The UK’s Medicines and Healthcare products Regulatory Agency (MHRA) has announced plans to deepen its collaboration with the US Food and Drug Administration (FDA) to enhance patient access to innovative medical technologies.
MHRA chief executive Lawrence Tallon outlined joint initiatives between the two agencies during a fireside chat with Michelle Tarver, director of the FDA’s Center for Devices and Radiological Health, at the Advanced Medical Technology Association (AdvaMed) conference in San Diego, US.
Among the key developments is a move towards greater regulatory alignment between the two agencies. Under the MHRA’s proposed new framework, international reliance routes will be introduced, allowing medical devices approved by trusted overseas regulators to gain faster and more efficient access to the UK market.
While initially focused on products authorised by the FDA, the MHRA confirmed that these routes could later extend to devices approved by regulators in Australia, Canada and other comparable markets.
The UK’s new medical technology regulations are expected to come into force in 2026, with the reliance routes anticipated to launch the following year.
Tallon said: “We continue to work in close collaboration, and are taking steps forward in the relationship between the FDA and MHRA to strengthen regulatory alignment and reciprocity.
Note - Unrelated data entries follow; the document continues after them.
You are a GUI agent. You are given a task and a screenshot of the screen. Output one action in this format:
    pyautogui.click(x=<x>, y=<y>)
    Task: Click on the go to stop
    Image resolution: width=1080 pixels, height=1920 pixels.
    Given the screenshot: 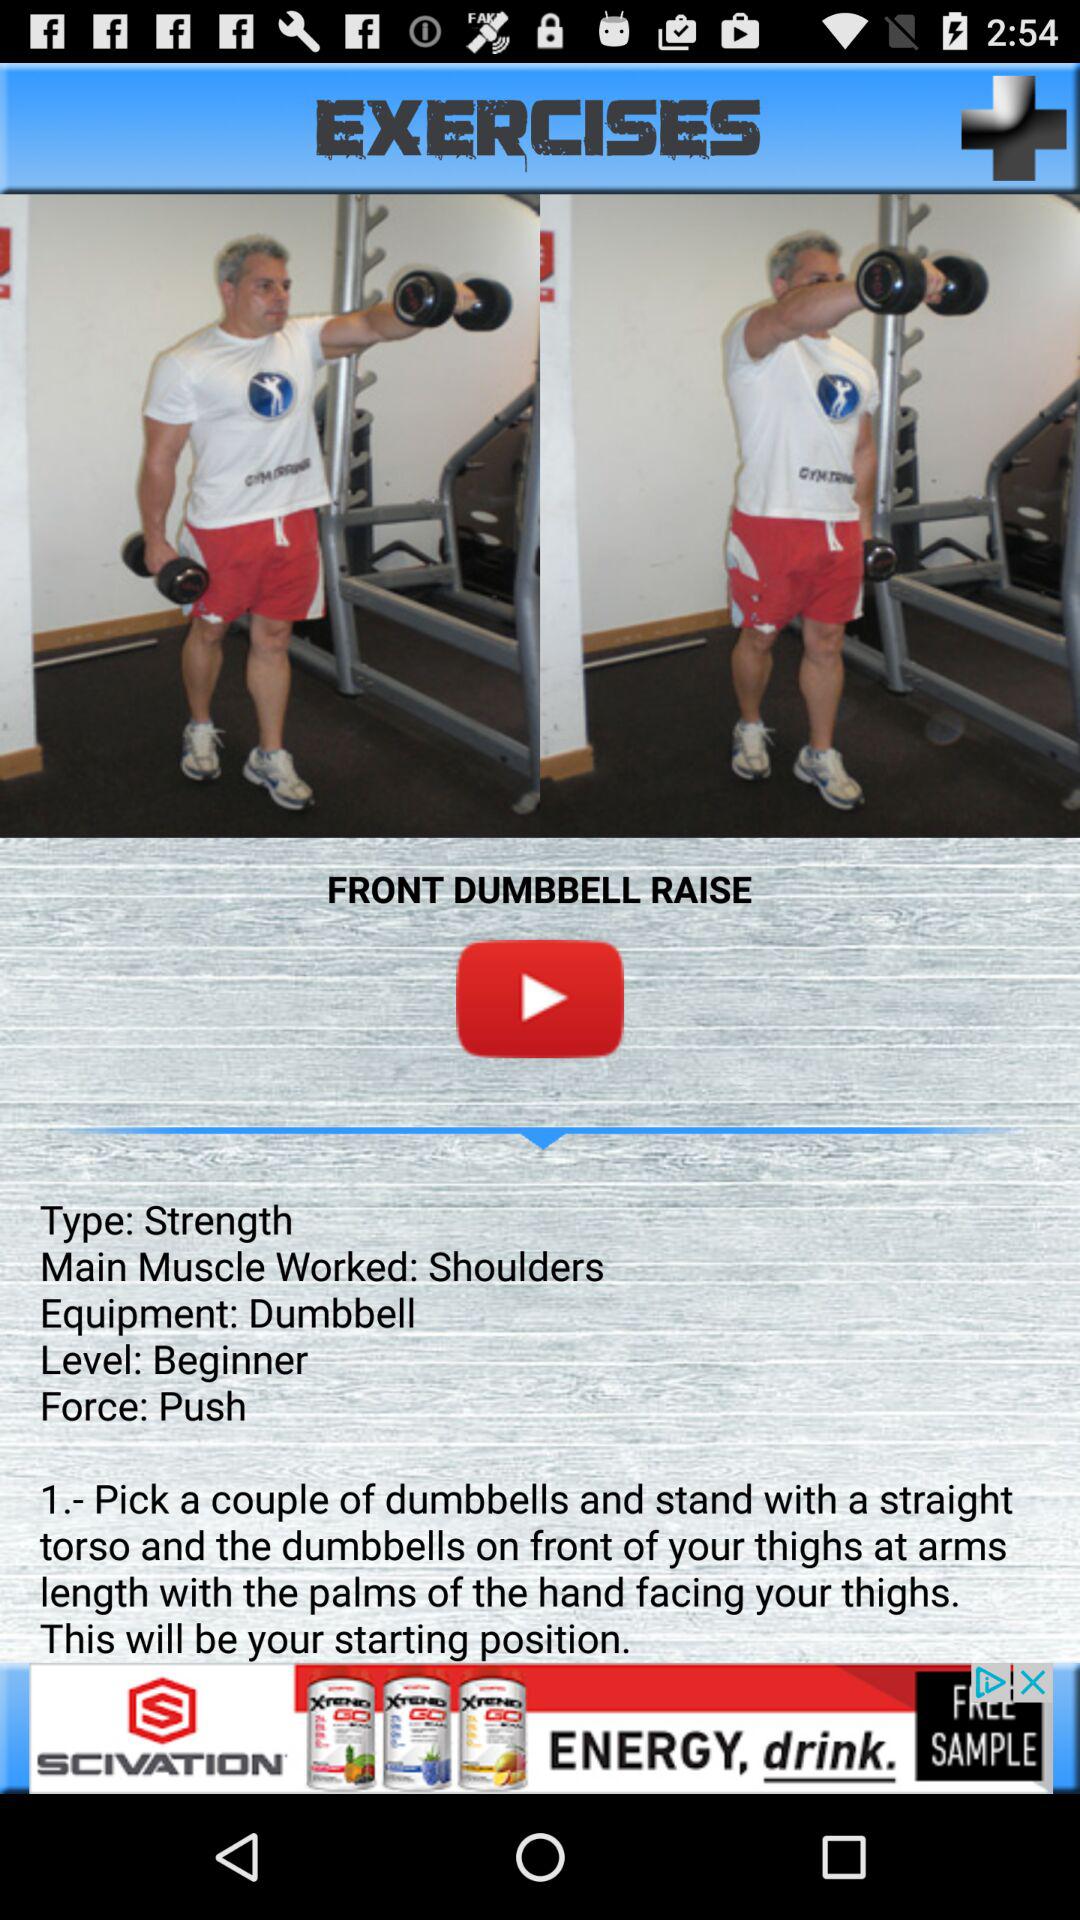 What is the action you would take?
    pyautogui.click(x=540, y=998)
    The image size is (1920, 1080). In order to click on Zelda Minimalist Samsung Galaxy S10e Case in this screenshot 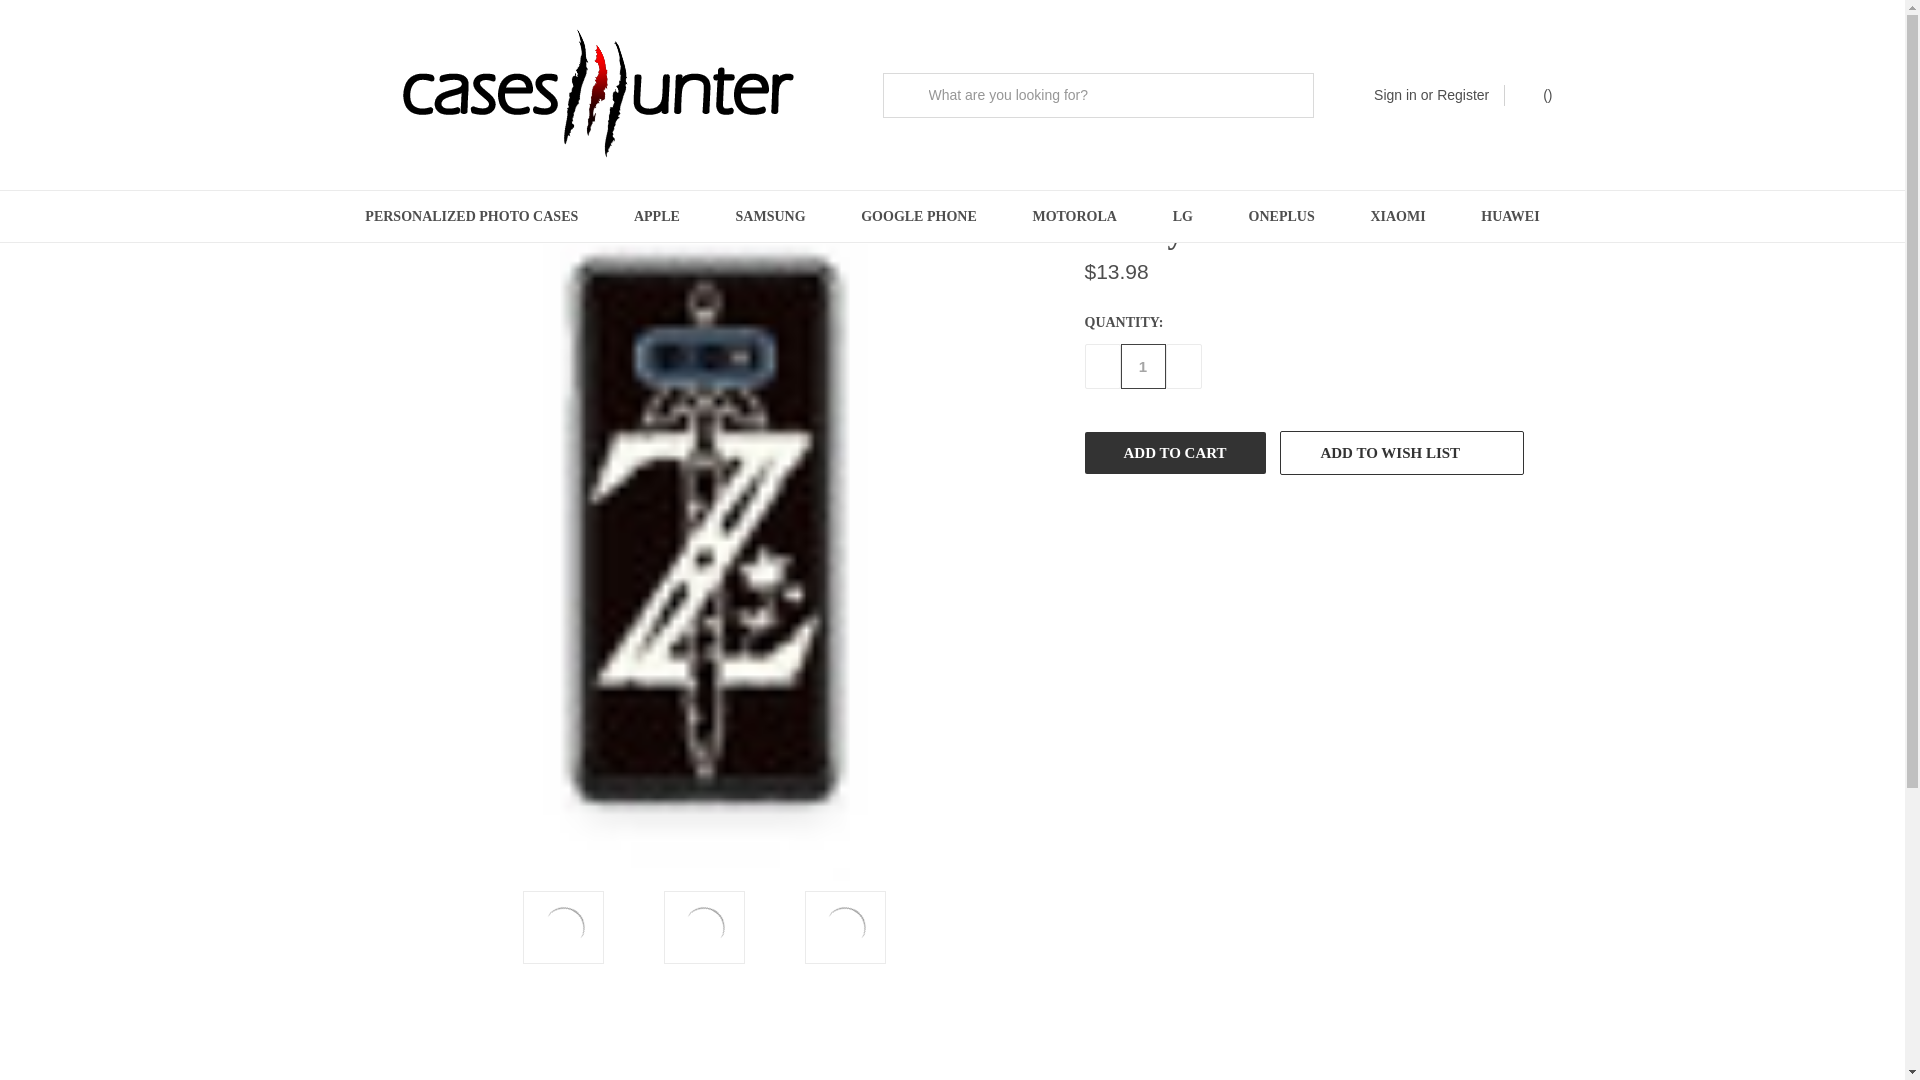, I will do `click(844, 927)`.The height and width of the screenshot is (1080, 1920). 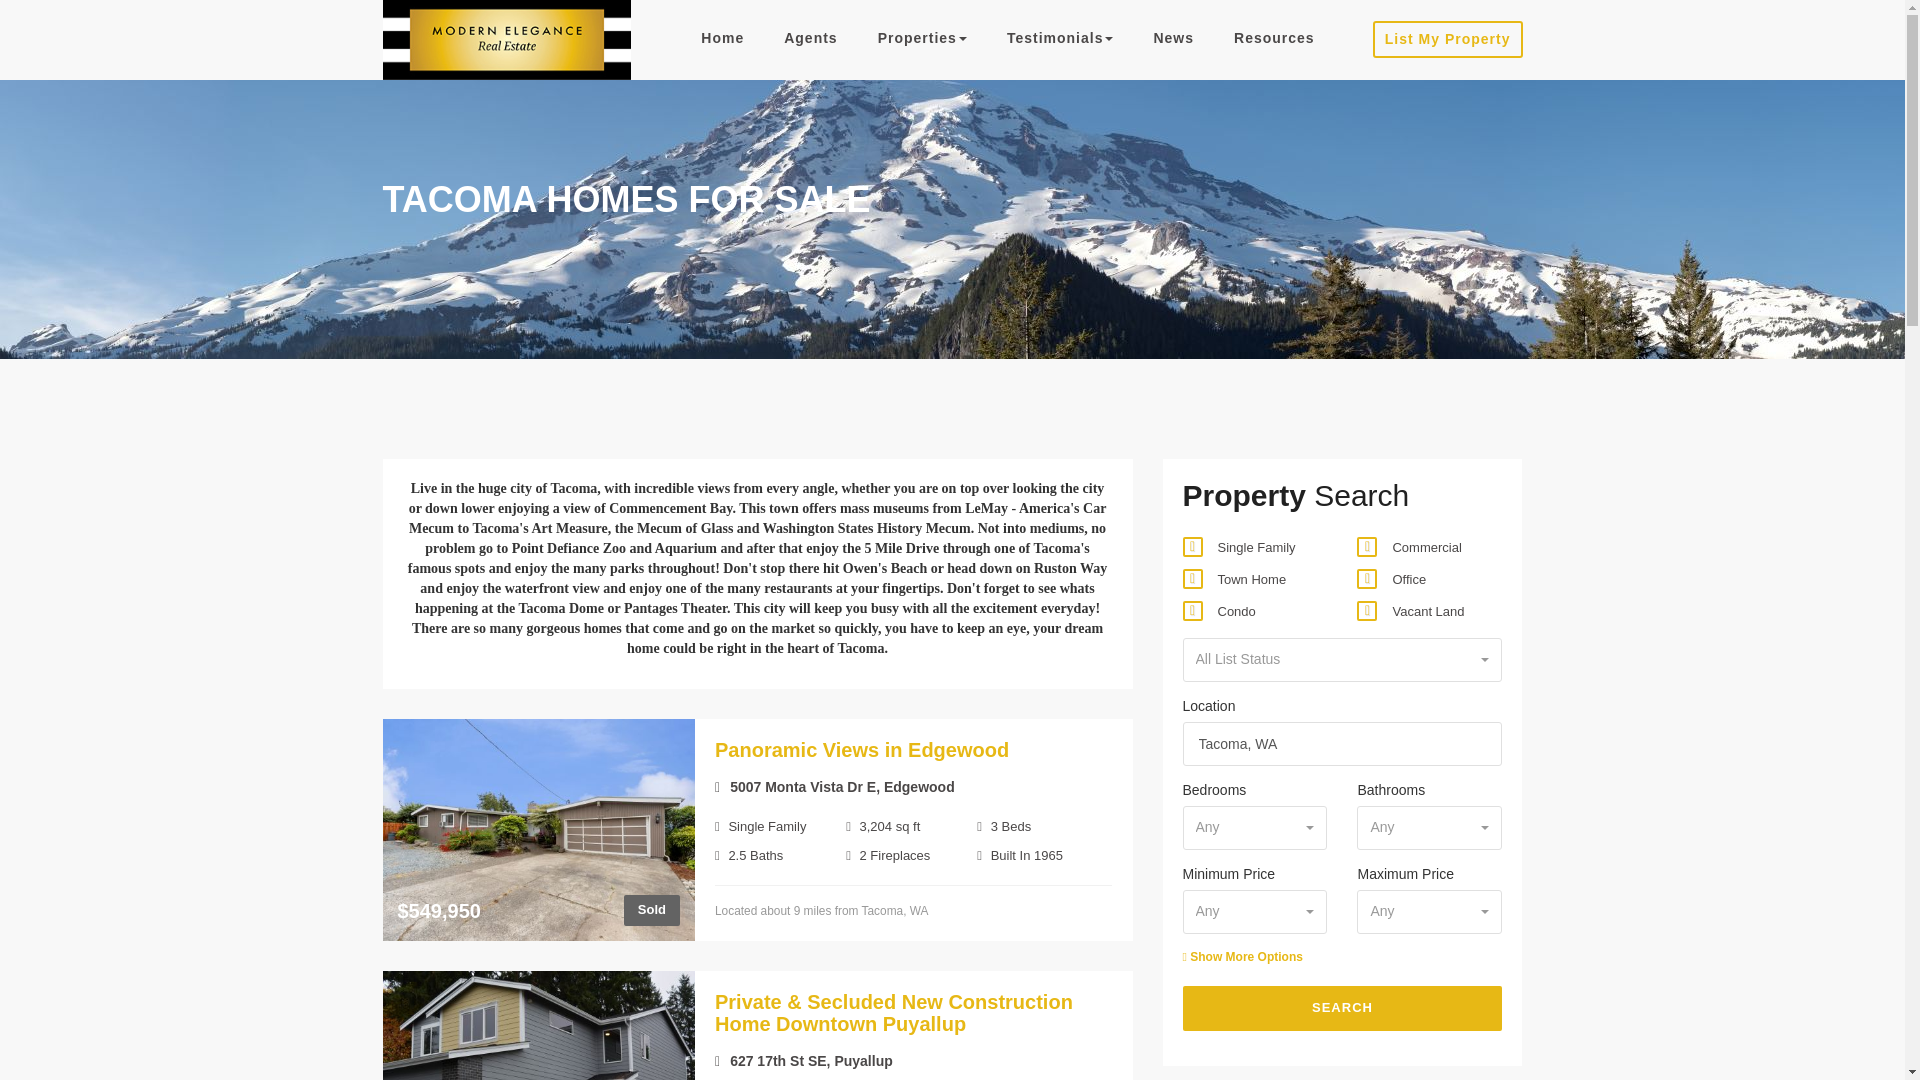 I want to click on Tacoma, WA, so click(x=1342, y=744).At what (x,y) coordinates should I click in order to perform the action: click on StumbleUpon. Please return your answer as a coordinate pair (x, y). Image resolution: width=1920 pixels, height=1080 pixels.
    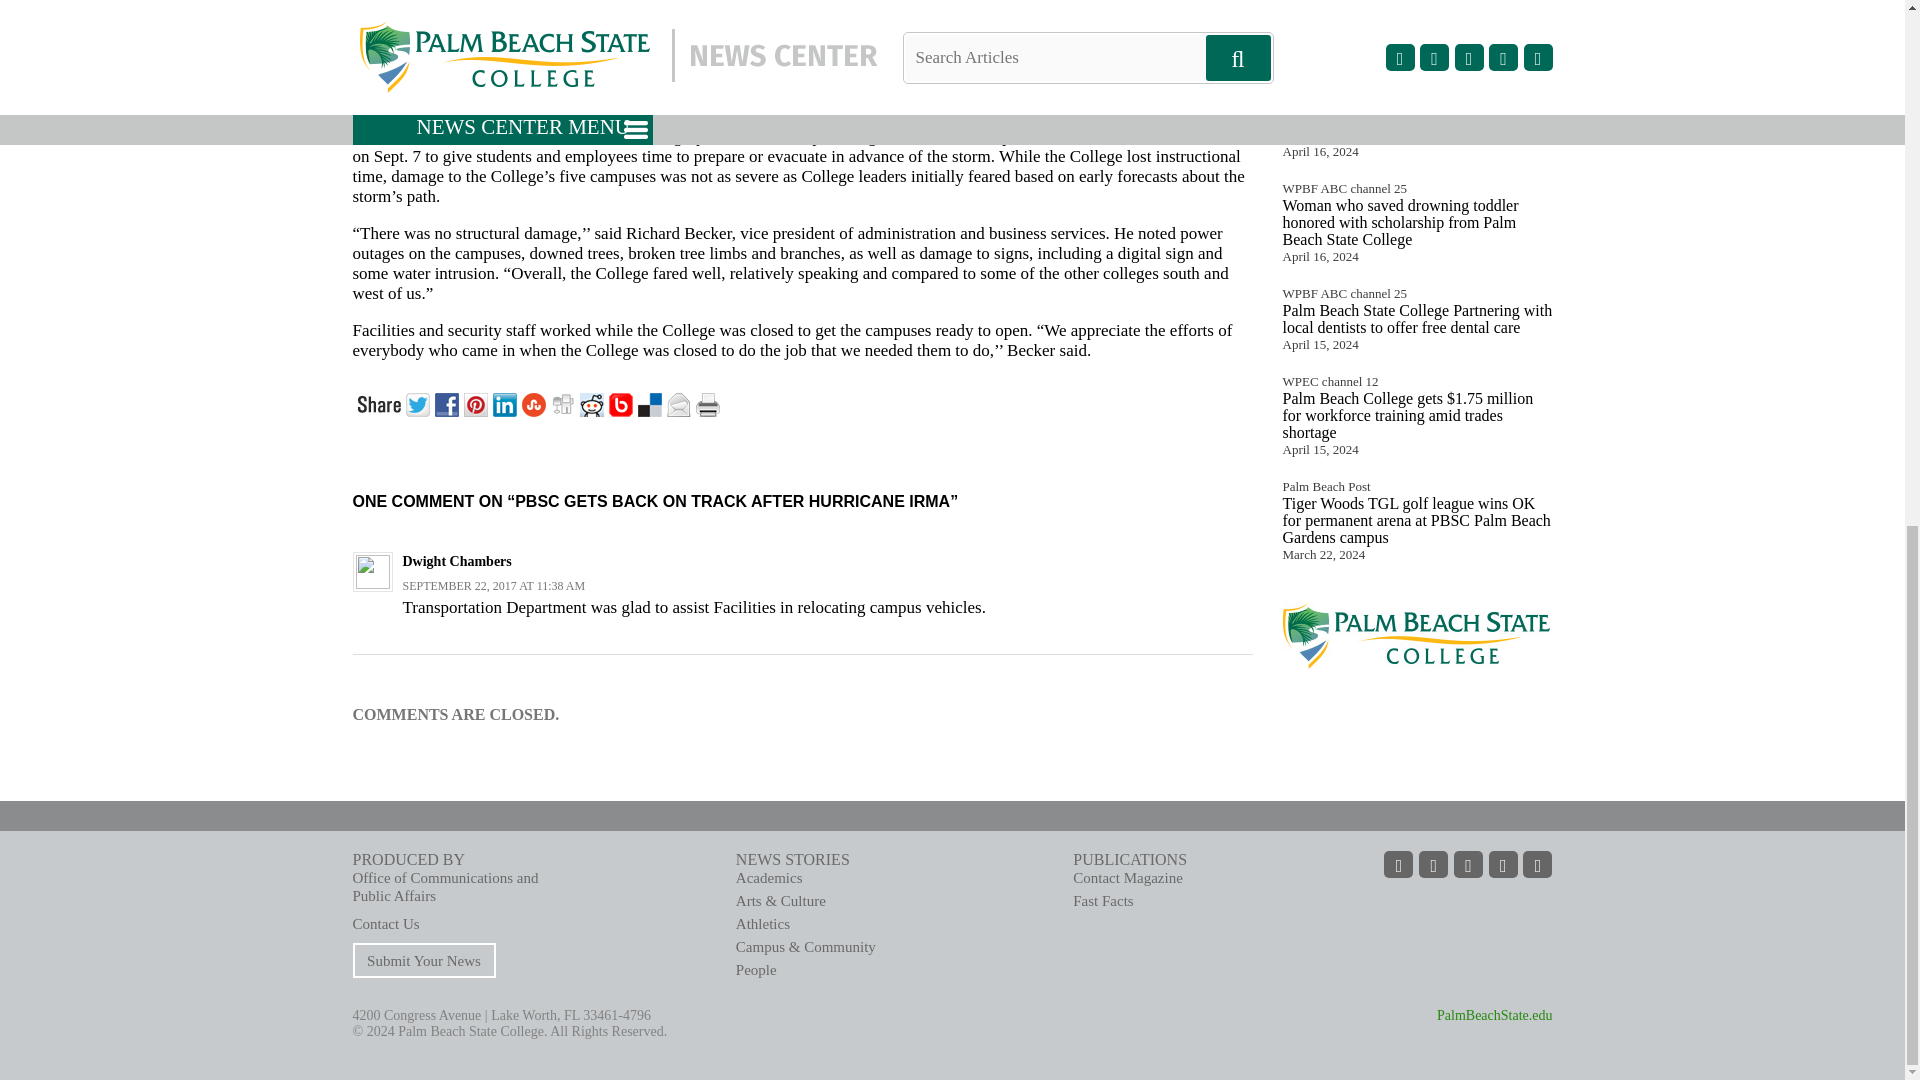
    Looking at the image, I should click on (536, 402).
We share an ambition to accelerate joint initiatives, enhance policy development, and identify and work together on strategic opportunities more effectively.”
As part of this broader effort, the MHRA will also draw on input from US experts through the National Commission on the Regulation of AI in Healthcare, launched in September. The Commission aims to accelerate the safe and effective adoption of AI technologies across the NHS and to inform regulatory recommendations for AI-enabled medical devices.
US contributors include Brian Anderson, CEO of the Coalition for Health AI, and Barry Stein, founder of the Center for AI Innovation in Healthcare, alongside representatives from leading technology firms such as Google and Microsoft.
“The US and UK share a common goal – ensuring patients benefit quickly and safely from the latest medical innovations. With US-based thought leadership inputting to our new National AI Commission, and new reliance frameworks for FDA approvals, we are laying the foundations for a truly global, innovation-ready regulatory environment,” Tallon added.